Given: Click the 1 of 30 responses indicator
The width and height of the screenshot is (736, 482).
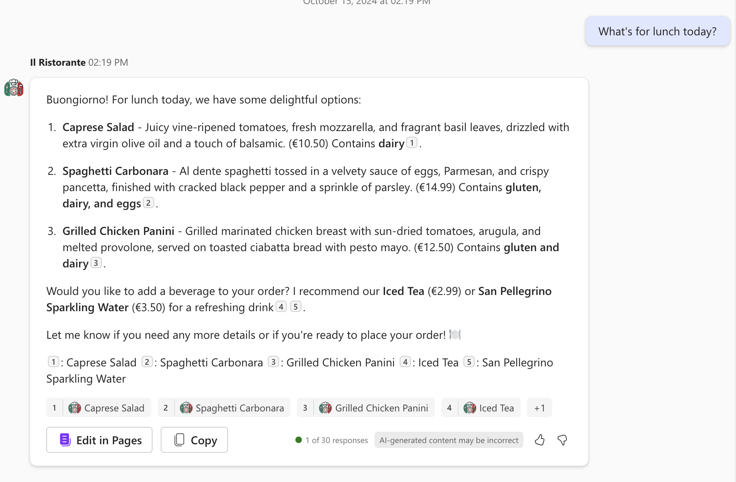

::::

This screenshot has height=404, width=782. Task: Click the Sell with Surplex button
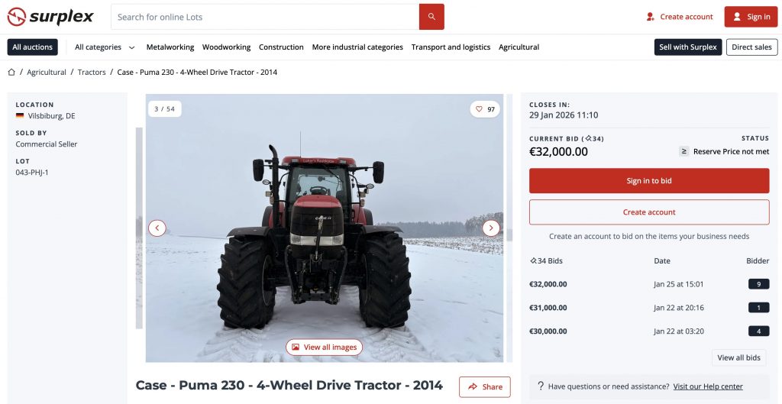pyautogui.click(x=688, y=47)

::::

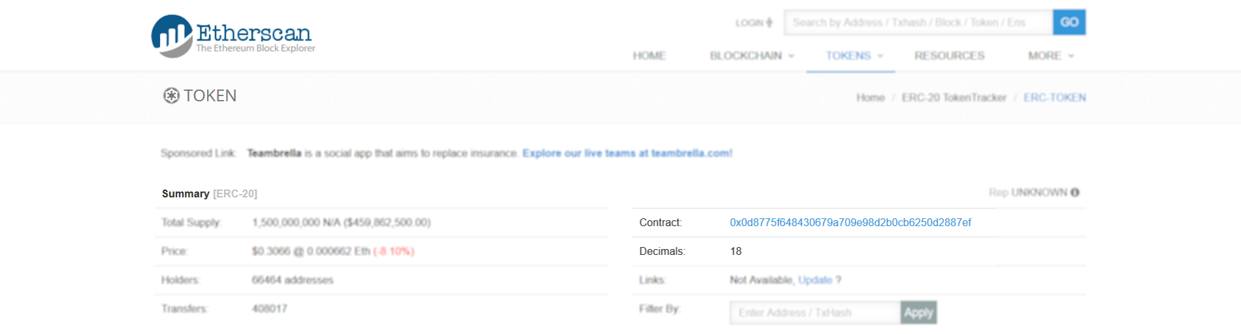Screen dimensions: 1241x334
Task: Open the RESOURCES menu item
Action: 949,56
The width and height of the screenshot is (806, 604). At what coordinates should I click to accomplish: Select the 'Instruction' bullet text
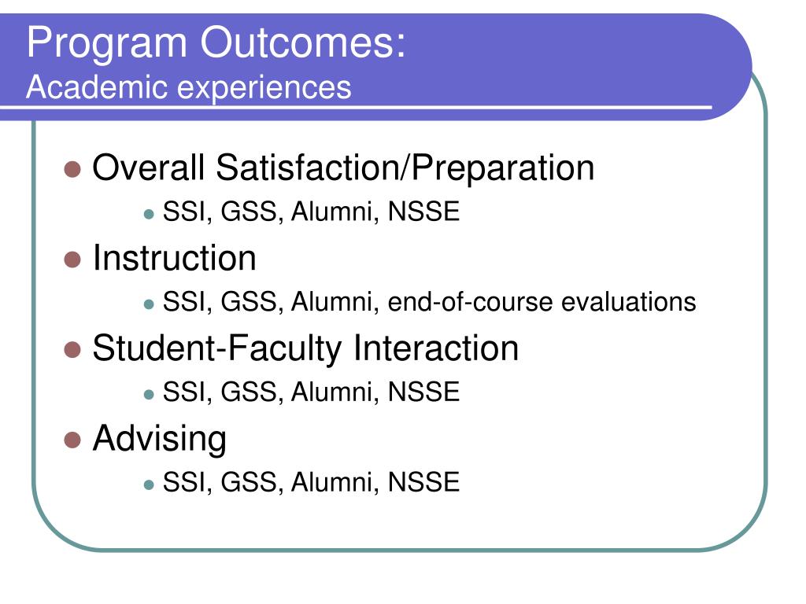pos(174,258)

::::

Look above for the line with "Given: Click the 1 of 30 responses indicator" and the line with "The width and height of the screenshot is (736, 482).", and reproduce exactly those two lines plus every line between, nothing more.

Given: Click the 1 of 30 responses indicator
The width and height of the screenshot is (736, 482).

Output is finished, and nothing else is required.